O chamado de Deus é sinal de Seu amor incondicional e de Sua fidelidade para com os homens, por isso, a pessoa que consagra a sua vida a Deus se compromete primeiramente com o próprio Deus, depois esta aliança irá se concretizar através do carisma. É como diz o salmista:

“Quem, fora de vós, há para mim no céu? Nem na terra outra coisa desejo. Desfalece a minha carne e o meu coração, mas a rocha do meu coração e a minha herança é Deus para sempre”. (Sl 73 [72], 25-26.)
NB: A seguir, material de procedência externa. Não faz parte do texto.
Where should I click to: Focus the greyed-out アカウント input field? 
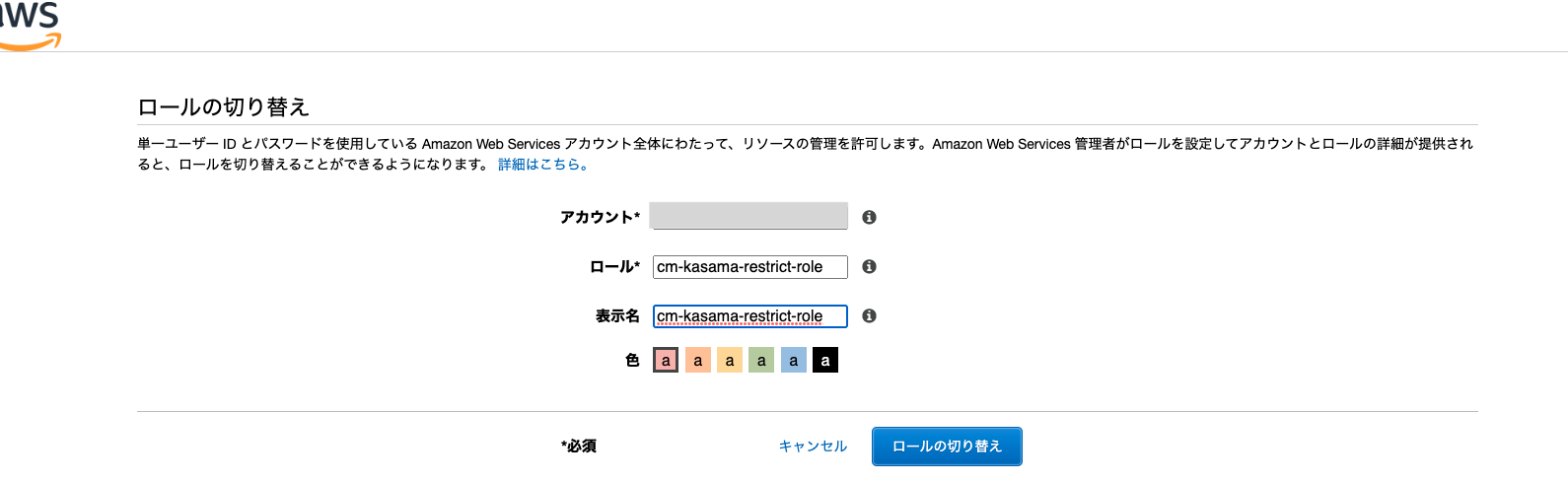click(748, 216)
A fidelidade divina requer a resposta do homem, o Sim do consagrado somente pode ser dado por ele mesmo. O Senhor, por sua vez, confia através de seu chamamento uma missão, ao assumir a missão dada por Deus o consagrado torna-se um instrumento de Deus. Assim diz São João Paulo II:

“As pessoas consagradas serão missionárias, antes de mais, aprofundando continuamente a consciência de terem sido chamadas e escolhidas por Deus, para quem devem, por isso mesmo, orientar toda a sua vida e oferecer tudo o que são e possuem, libertando-se dos obstáculos que poderiam retardar a resposta total de amor. Desta forma, poderão tornar-se um verdadeiro sinal de Cristo no mundo. Também o seu estilo de vida deve fazer transparecer o ideal que professam, propondo-se como sinal vivo de Deus e como persuasiva pregação, ainda que muitas vezes silenciosa, do Evangelho.” (Vita Consagrata 25)
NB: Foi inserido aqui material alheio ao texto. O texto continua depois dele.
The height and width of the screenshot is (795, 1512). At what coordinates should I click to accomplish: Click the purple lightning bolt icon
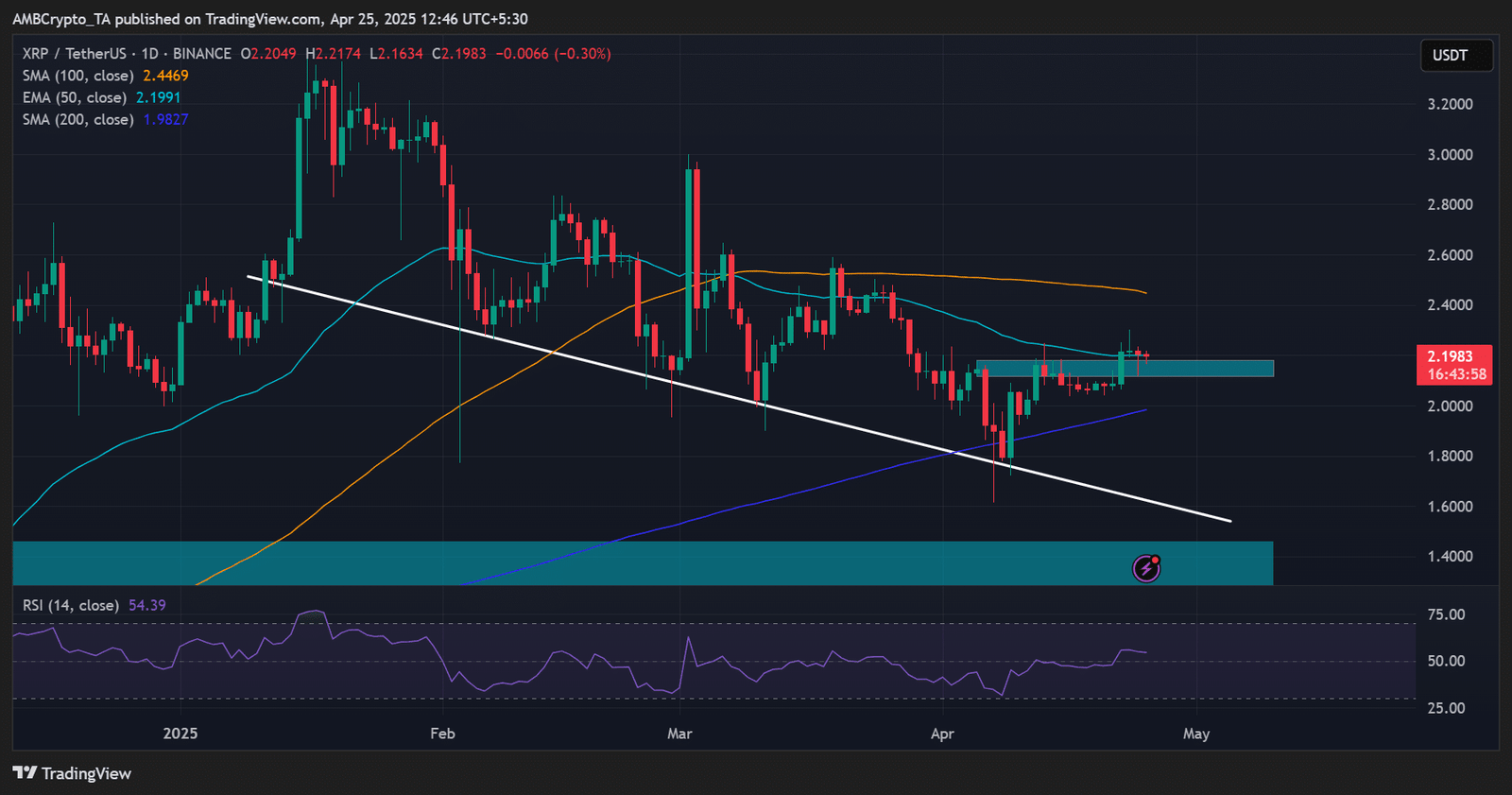point(1146,568)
Comprometidos com o Senhor devemos pedir a Ele a graça da constância, da vigilância e da consciência da gravidade do nosso chamado, um consagrado não pode ser inconsciente, por outro lado, o Senhor nos conhece, Ele sabe que de alguma forma todos nós temos áreas inconscientes, por isso, se faz necessário o constante processo de conversão ao Senhor. O processo de conversão provoca o amadurecimento da pessoa em Deus, a maturidade, por sua vez, leva a intimidade:

“Digo a Deus: Senhor o meu bem sois vós; nenhum outro fora de vós …  Senhor é a porção da minha herança e o meu cálice: vós sois o que tendes na mão a minha sorte”. (Sl 16 [15], 2. 5.)

O consagrado é responsável também pela santidade de sua comunidade, precisa ser verdadeiro, comprometido consigo mesmo, e guarda fiel de seus irmãos, não para que se percam, mas para que a exemplo do Bom Pastor, possa socorrê-las.